(Stored records)
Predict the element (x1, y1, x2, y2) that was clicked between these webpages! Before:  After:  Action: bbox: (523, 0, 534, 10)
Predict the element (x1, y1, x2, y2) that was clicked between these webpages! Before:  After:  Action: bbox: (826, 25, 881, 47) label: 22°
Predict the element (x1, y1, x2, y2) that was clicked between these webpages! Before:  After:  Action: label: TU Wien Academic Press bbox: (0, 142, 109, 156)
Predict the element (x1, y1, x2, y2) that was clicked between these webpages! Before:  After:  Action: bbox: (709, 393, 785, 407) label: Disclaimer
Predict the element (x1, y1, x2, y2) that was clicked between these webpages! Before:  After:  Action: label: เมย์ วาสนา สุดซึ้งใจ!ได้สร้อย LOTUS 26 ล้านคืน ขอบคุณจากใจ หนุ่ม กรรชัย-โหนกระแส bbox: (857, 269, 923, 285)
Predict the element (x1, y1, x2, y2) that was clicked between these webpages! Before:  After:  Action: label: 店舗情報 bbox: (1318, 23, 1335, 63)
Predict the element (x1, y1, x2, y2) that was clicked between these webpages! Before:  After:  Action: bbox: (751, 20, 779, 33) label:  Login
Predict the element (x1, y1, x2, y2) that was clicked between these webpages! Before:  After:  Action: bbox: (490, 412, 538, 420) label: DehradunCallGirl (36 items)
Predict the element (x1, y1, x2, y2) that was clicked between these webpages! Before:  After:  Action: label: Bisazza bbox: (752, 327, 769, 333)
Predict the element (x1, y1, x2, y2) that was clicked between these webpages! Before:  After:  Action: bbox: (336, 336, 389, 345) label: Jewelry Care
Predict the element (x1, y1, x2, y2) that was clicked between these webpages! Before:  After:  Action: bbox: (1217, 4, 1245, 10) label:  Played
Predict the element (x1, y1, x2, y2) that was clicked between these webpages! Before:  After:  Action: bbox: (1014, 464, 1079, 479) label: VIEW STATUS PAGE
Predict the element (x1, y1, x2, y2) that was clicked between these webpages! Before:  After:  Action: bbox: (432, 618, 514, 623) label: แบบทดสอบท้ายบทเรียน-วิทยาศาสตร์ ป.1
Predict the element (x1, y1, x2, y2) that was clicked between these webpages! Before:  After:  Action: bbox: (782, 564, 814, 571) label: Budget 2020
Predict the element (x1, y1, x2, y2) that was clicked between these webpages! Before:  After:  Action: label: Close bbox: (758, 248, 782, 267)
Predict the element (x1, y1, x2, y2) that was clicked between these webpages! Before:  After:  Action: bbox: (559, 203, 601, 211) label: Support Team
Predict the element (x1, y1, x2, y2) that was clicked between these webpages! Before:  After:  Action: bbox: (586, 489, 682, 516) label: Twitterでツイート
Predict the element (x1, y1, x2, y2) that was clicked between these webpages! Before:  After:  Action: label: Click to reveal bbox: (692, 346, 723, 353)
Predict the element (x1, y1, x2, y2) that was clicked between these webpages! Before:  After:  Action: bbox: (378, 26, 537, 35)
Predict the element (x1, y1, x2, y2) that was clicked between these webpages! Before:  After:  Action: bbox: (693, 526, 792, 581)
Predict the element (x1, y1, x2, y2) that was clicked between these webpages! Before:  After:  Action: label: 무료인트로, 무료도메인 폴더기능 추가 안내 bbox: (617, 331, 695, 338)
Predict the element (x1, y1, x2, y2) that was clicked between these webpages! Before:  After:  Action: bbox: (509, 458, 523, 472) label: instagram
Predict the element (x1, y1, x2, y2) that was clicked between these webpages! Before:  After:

**Task description:** Pull out each row above that contains the string "Press", and copy it in full.

**Final result:**
Predict the element (x1, y1, x2, y2) that was clicked between these webpages! Before:  After:  Action: label: TU Wien Academic Press bbox: (0, 142, 109, 156)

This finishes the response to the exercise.